Castelnuovo Valdicecina, 6 agosto 2023 – Traducendo alla lettera, cold case significa ‘caso freddo’, e raggruppa monadi infinite di indagini che si sono arenate per mancanza di prove. O che ancora gridano verità da qualche antro buio e livido. Ci sono ancora pezzi di storia del territorio tinteggiati di nero, rimasti in una bolla di rumore assordante ma imballato.

Era l’agosto 2022, il 18 per precisione, quando la quiete iperuranica di un microcosmo, Sasso Pisano, fu ‘violentata’ dalla raffica di colpi, quindici in tutto, che distrussero la vita all’albanese 36enne Elson Kalaveri, crivellato dagli spari di una o più semi automatiche dentro alla sua fiammante e vistosa Mercedes. Fu ucciso non lontano dal centro storico del borgo delle fumarole geotermiche, un grappolo di case antiche e fiere adagiato nelle terre del Vapore. Fu un suo amico (testimone oculare, lasciato in vita durante la mattanza) a trascinare la Mercedes fino a un birrificio della zona per chiedere aiuto.

Ma perché Kalaveri fu ucciso a Sasso Pisano? Chi sono i suoi sicari, uomini fuggiti su un’utilitaria e inghiottiti in un cono d’ombra? E che ruolo ha avuto il testimone dell’omicidio, l’uomo che si trovava in auto con la vittima e che squarciò il primo Sos? Perché fu risparmiato dalla carneficina? L’obiettivo dei sicari era Kalaveri. E l’altro uomo fu lasciato in vita: ipotizziamo sotto minaccia, come nei codici usati nelle matrici delle organizzazioni criminali, vedesse. O forse il testimone, connazionale della vittima, era nel posto sbagliato al momento sbagliato. Il fatto delittuoso, è certo, non doveva passare inosservato per i committenti dell’omicidio. E senza moltiplicare gli enti inutili, è lecito porsi domande fra un presunto legame fra i tre incappucciati che aprirono il fuoco contro Kalaveri e il misterioso testimone. Non ci sono molte cornici da cristallizzare in questa quinta di sangue che è rimasta zittita. Ma quest’uomo, il testimone sopravvissuto, chi era? Forse un palo, o un complice dei killer che li ha aiutati nel complottare l’agguato? Perché è rimasto in vita? Per salvarsi la pelle, perché minacciato, o forse perché i killer arrivati dall’Albania (possiamo darlo come dato quasi certo) erano matematicamente sicuri di non essere mai scoperti dall’uomo che era con il loro bersaglio? E, a meno che l’indagine a un anno di distanza non dovesse puntellare colpi di scena, i tre killer restano fantasmi inafferrabili.
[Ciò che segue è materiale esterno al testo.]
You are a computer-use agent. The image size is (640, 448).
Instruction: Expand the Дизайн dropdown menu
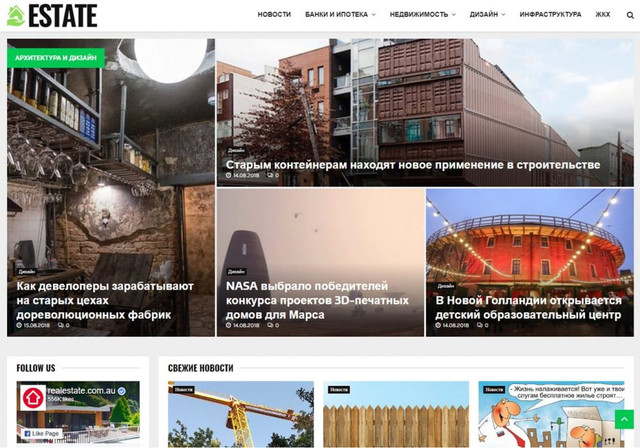click(487, 15)
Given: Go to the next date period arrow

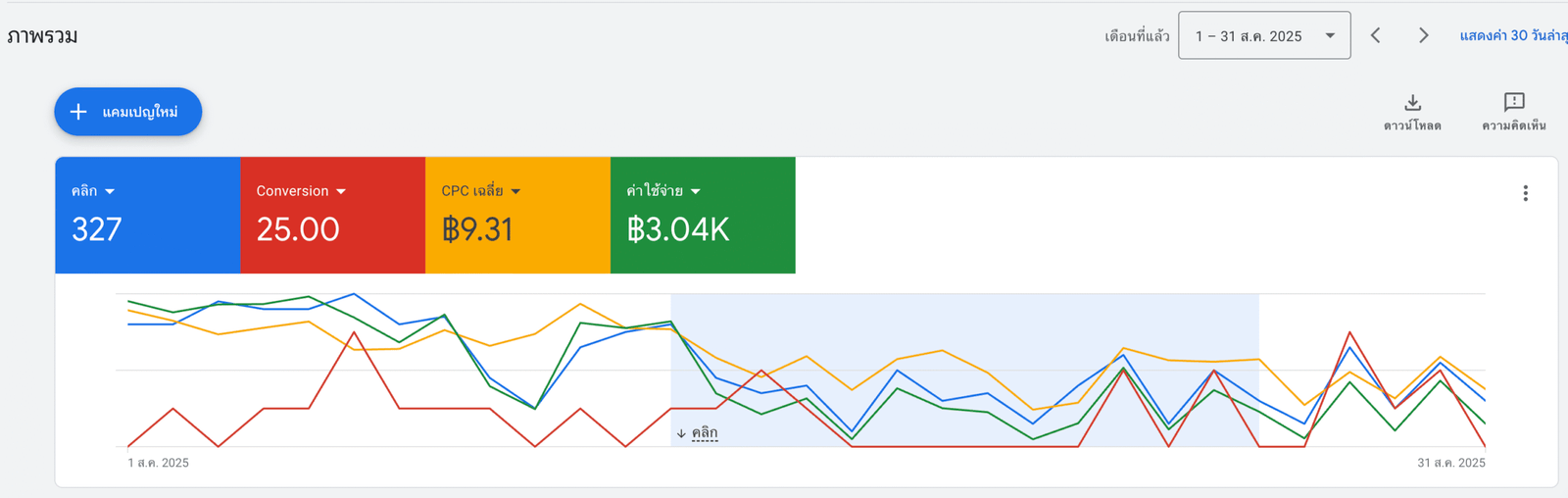Looking at the screenshot, I should [1423, 36].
Però la scena del delitto già parlava al momento dei fatti.

Perché l’auto con a bordo il cadavere fu spostata? Kalaveri potrebbe essere caduto in un agguato premeditato per un vecchio regolamento di conti in patria, dove anni prima era stato condannato per l’omicidio di un connazionale. Sgarri imperdonabili che per la criminalità organizzata, che non cadono mai in prescrizione. La premeditazione dell’omicidio a sangue freddo resta una certezza granitica. Come la sua presenza in Valdicecina nei giorni prima dell’omicidio, perché Kalaveri conosceva la zona, qui aveva vissuto la sorella. Fu tradito finendo in una trappola mortale? Sicuramente fu pedinato e fatto fuori in maniera plateale, in una strada pubblica. Affinché arrivasse, a chi di dovere, un messaggio chiaro e distinto. Modalità che richiamano alla mente gli agguati di sangue della criminalità organizzata.